Data records
※ ※ ※
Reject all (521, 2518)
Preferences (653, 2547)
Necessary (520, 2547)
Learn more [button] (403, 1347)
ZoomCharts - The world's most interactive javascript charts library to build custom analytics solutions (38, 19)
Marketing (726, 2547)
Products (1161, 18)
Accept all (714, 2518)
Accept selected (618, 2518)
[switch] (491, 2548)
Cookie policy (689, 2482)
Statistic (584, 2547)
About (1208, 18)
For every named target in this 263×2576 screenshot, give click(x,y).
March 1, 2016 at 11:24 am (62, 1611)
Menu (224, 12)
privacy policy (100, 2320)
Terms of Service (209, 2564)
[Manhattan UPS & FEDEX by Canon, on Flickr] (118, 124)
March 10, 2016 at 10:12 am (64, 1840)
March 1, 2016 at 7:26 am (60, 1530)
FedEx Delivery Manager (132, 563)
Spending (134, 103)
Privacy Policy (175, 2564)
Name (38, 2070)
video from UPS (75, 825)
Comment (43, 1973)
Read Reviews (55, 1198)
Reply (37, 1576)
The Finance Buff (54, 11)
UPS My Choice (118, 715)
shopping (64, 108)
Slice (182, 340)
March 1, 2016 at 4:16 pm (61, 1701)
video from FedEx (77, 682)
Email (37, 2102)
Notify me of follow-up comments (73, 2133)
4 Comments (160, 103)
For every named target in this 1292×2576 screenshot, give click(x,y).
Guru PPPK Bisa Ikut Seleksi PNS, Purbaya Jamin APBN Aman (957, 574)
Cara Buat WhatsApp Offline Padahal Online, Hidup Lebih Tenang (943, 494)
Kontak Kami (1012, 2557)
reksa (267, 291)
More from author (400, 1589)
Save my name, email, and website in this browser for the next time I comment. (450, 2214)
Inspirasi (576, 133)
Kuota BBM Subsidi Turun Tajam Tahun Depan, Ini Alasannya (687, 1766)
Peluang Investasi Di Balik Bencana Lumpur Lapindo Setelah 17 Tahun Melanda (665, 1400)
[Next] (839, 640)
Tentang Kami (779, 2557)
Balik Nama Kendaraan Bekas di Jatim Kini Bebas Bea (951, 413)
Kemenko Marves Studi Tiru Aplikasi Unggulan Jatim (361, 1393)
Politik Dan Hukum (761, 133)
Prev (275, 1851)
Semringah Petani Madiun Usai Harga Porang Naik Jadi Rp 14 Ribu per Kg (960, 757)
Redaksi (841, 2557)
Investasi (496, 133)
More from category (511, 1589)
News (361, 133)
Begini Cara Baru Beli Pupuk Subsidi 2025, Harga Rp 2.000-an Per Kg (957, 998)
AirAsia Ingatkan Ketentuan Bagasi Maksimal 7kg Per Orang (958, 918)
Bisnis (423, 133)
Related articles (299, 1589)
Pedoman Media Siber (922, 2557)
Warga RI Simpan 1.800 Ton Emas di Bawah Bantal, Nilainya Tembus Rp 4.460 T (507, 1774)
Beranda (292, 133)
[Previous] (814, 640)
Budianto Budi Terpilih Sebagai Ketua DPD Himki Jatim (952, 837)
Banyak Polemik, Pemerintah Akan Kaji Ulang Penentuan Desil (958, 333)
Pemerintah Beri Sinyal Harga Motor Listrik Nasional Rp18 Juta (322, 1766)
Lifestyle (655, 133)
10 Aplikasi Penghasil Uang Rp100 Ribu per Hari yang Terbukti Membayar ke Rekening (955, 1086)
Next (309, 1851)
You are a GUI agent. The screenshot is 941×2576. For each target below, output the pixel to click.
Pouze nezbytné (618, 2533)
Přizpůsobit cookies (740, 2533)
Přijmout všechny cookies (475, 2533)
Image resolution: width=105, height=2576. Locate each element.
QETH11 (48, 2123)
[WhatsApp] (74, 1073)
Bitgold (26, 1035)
※ ※ ※
# Work instruction
Among the records above, how many lines contain the word "give"? Answer with the number by itself.

# Task response
2